As Radio Australia cuts shortwave services, RNZI becomes the voice of the Pacific |

As Radio Australia cuts shortwave services, RNZI becomes the voice of the Pacific

Tuesday 07 March, 2017

Radio New Zealand International (RNZI) continues to serve people across the Pacific region, delivering essential day to day news and information and providing a vital lifeline in times of natural disaster, as Radio Australia closes its international shortwave transmission service to Papua New Guinea and the Pacific.

Emphasising the importance of RNZI’s 25-year relationship with New Zealand’s Pacific neighbours, RNZ CEO, Paul Thompson said: “Remote parts of Papua New Guinea, Solomon Islands and Vanuatu who may be feeling the loss of the ABC can rest assured RNZI will continue to provide independent, timely and accurate news, information and weather warnings as well as entertainment to its Pacific listeners.”

Australian Broadcasting Corporation’s decision to switch off its shortwave services as a money saving measure has already drawn criticism and protests from a number of groups in Australia.

ABC Managing Director Michelle Guthrie recently defended the decision at an Australian Parliament Senate Committee hearing. "Fewer than 15 people have contacted us since we made the announcement, so the number of people affected seems to be very small," she said.

RNZI has been broadcasting since 1990 to the Pacific and is regarded as the authoritative voice of the Pacific.

It can be heard across the region and has proven to be a vital lifeline during times of disaster.

In 2007 RNZI was named international Radio Station of the Year by the Association for International Broadcasting (AIB).

RNZI broadcasts timely cyclone and tsunami warnings via shortwave and can continue to be heard should local broadcasters go off-air due to a cyclone or other disaster.

Around twenty Pacific radio stations relay RNZI material daily, and individual short-wave listeners and internet users across the world tune in directly to RNZI content.

The RNZI signal can sometimes be heard as far away as Japan, North America, the Middle East and Europe.

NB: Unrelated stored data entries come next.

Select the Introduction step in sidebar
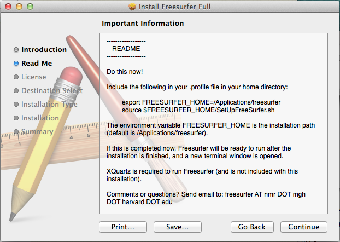Screen dimensions: 340x242 point(44,50)
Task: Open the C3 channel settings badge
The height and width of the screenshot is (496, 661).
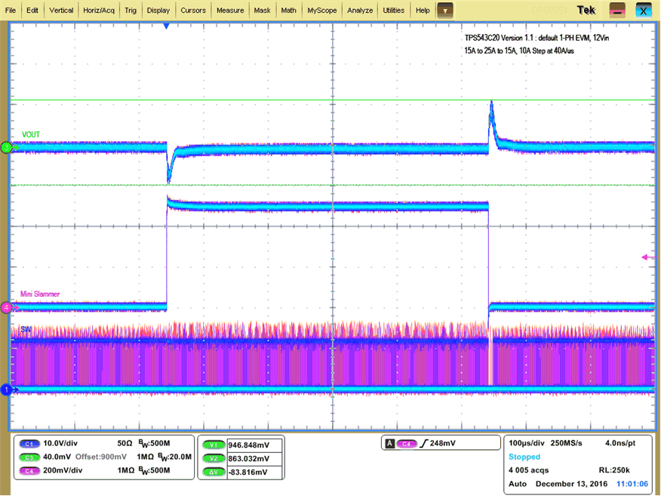Action: pos(28,457)
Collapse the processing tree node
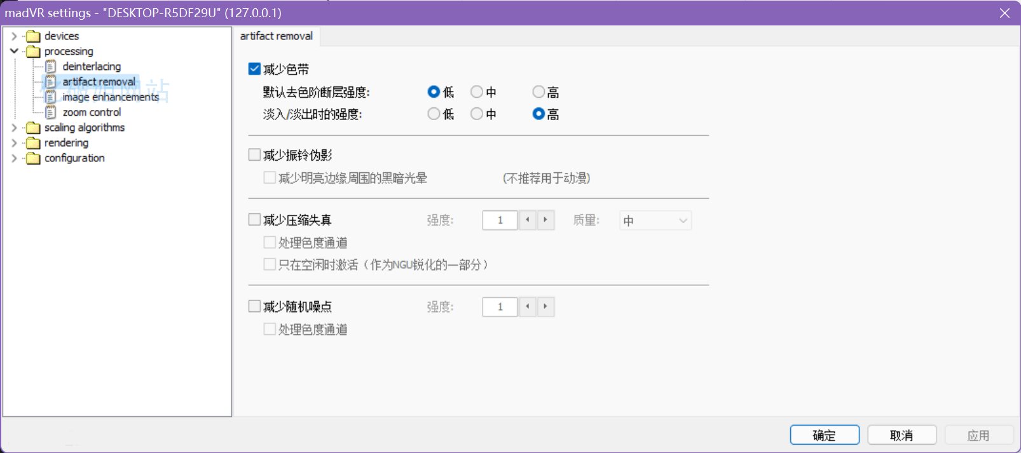Image resolution: width=1021 pixels, height=453 pixels. (x=14, y=51)
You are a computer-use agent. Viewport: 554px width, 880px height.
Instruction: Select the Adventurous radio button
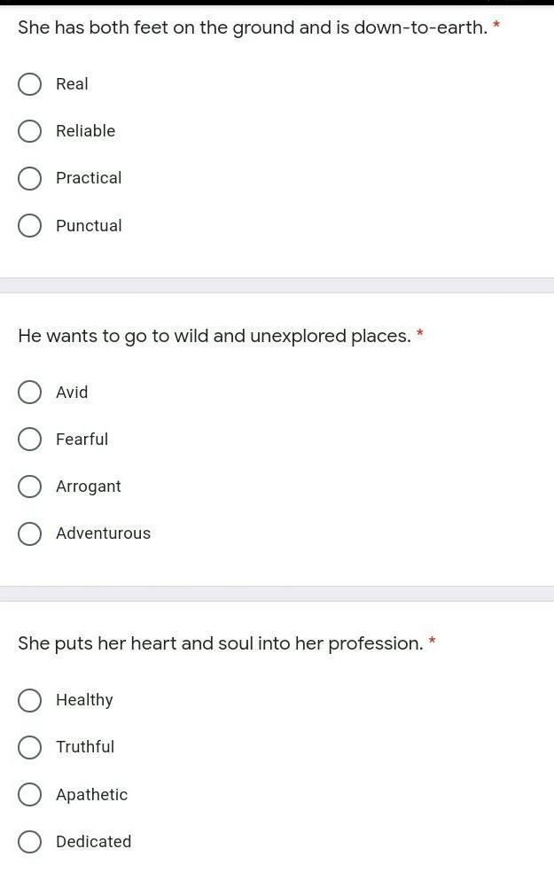[x=29, y=533]
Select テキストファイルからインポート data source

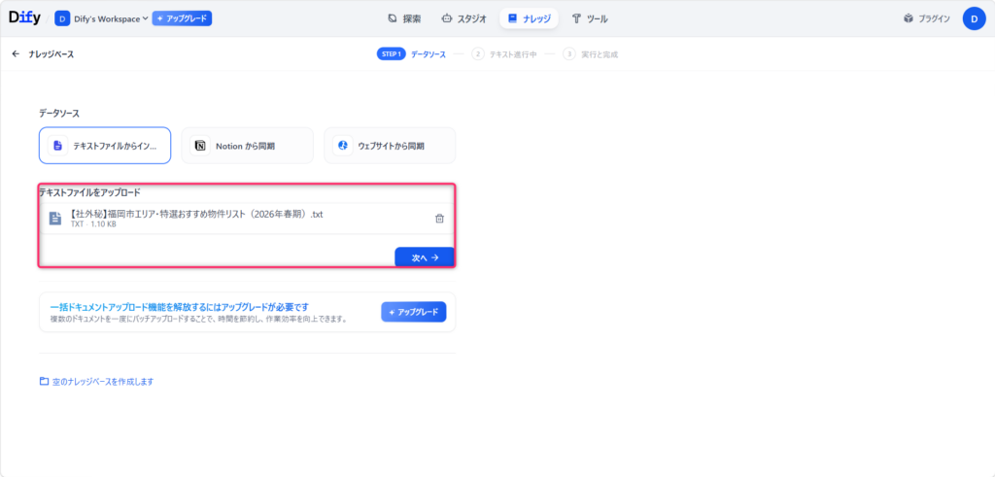(x=105, y=146)
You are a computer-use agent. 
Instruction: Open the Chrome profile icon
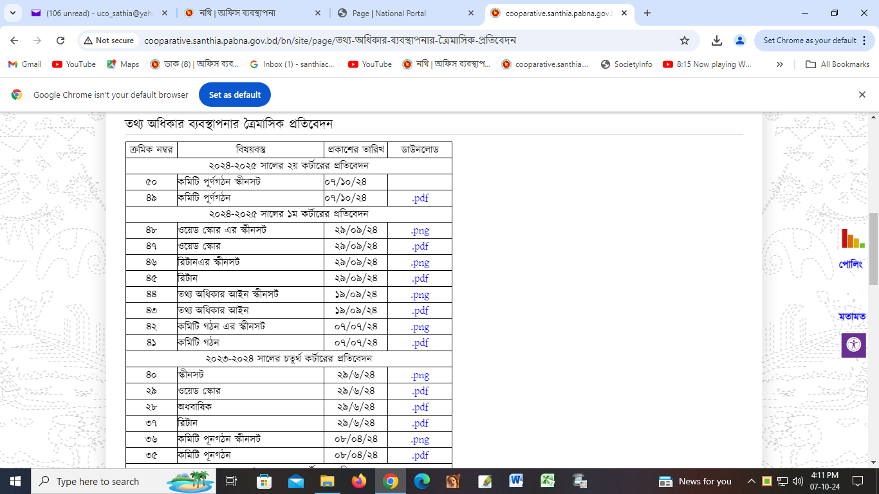click(740, 41)
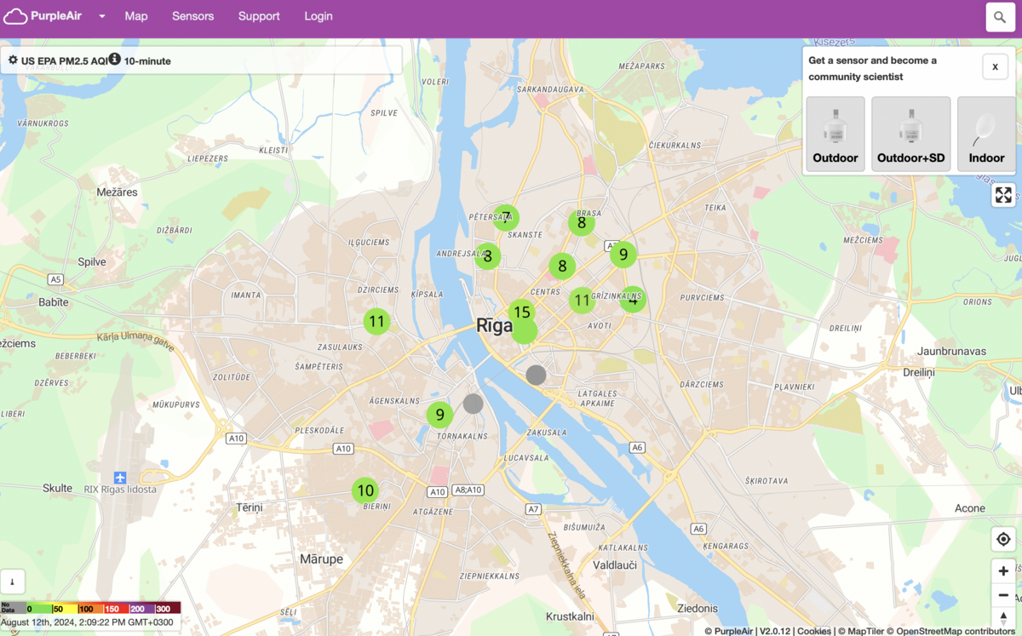Click the Login link
Screen dimensions: 1022x636
319,16
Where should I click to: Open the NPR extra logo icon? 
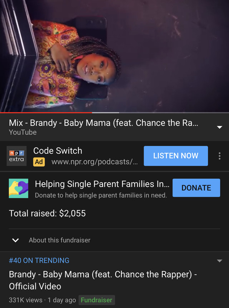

Thompson said the essential nature of Radio New Zealand’s role in the Pacific has been regularly underlined by the positive feedback to RNZI following cyclone and tsunami alerts.

“A Vanuatu villager has told our reporter Koroi Hawkins that he knew to take shelter during Cyclone Pam just because of the warnings broadcast on RNZI. At times like this we are the essential voice of the Pacific.”

RNZI’s coverage of the aftermath of Cyclone Pam in Vanuatu in 2015 won RNZI reporter Koroi Hawkins a silver medal at the prestigious New York Festival Radio Awards in 2016.

RNZI broadcasts in digital and analogue short wave to radio stations and individual listeners across the Pacific region.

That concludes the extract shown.